Ravi Madavaram:Or anything that is definitely at the top of your mind. Like, like, so these are the things that are, that we are currently actively pursuing, not as a company, but as, as an industry.
Long Jiang:Industry of really kind of knowing your, your customer base. So these, then, so these information are really critical because it helps us build profiles, right? Profiles can be used from a rule decisioning perspective and whether or not it's, we're leading this into machine learning, but. Holistically, it should be able to generate some sort of, uh, whether it's, um, um, binary value or whether it's a percentage, the likelihood that this is a third party fraud versus the customer that is making the transaction. So profiles is something that we're trying to, uh, proactively working towards, and I think overall the industry is working towards modeling, right? So. Having a more solid accuracy in terms of bridging every single application together, because every, again, going back to earlier discussion is that every single team have varied level of customer information, whether or not this is the onboarding process, they have received red flags for particular elements or, or attribute during the onboarding process. Maybe they are from a system device perspective or account security. They might be accessing the sort of. Uh, their logins at a very high risk types of whether a computer desktops or mobile devices. So having all these under one infrastructure, this is really, really going to be a key driver for everything. And because a lot of these vendors doesn't necessarily work together, we might have one vendor to tackle on a particular area, but that would likely be missed if we're looking at something else. So having that marination of, across multiple different partners is, will be the right direction that we're all working towards.
Ravi Madavaram:Let's say I am a customer. You would like to know that, okay Ravi uses a iPhone, uses a Windows laptop and travels to these, these destinations. These are the kind of thing that he buys. So if you know that, then if there is an anomaly, then you can detect it. Probably highlighted as probably a risk, right? So that's what you're talking about.
Long Jiang:And every single segment is also very different. So, because if you're working with brokerage account and they're very sensitive towards customer friction as well, right?

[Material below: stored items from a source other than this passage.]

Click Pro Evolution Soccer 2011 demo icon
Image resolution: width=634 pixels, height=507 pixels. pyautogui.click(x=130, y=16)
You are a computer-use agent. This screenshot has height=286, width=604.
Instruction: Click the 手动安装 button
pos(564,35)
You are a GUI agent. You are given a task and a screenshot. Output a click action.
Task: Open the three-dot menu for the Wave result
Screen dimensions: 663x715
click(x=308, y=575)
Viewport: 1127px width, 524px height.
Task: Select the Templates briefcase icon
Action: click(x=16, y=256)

So. But really understanding exactly what segmentation of customers that you are working with, that you, um, and you could be able to have a better idea in terms of how do you want to interrupt those types, maybe, um, and then what is your risk appetite for specific portfolios as well. So, so that, that's where it can.
Ravi Madavaram:Hmm. So then we are connecting between profiles and levers as well. Profiles and doing into segments and then connecting that to Google, whether, how do you want to press? Right.

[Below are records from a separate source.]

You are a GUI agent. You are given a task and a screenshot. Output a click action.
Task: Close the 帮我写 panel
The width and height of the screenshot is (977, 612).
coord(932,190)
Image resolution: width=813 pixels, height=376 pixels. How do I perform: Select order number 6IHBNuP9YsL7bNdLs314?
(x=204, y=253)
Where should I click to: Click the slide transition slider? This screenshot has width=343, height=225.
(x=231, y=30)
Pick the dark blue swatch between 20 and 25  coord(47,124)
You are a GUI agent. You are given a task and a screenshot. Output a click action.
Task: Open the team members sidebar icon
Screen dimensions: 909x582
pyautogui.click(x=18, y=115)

Long Jiang:I think America Express does this pretty well as well. So, because they're all about customer experience, right? So for example, if it may, maybe cars that have might be compromised for so. But they will still, they might allow transactions to still go through in a card presence setting. So as long as you're dipping a card, these transactions will work in two minutes. And then because this is kind of really the convenience and then they're really customer centric. And I think that I praise them. I think that's great because they're able to offer that level of customer experience. Okay,
Ravi Madavaram:with that, thank you so much for the great, some of the quotes that I really love. And also some of the areas that you touched upon, even though I think most of us know these things, never thought about it in that particular framework. And so thank you so much for all the valuable thoughts that you shared with us and, uh, we'd love to have you again, uh, long.
Long Jiang:Yeah.
Ravi Madavaram:Good luck. Thanks for having me.
Long Jiang:Thanks for having me. Thank you.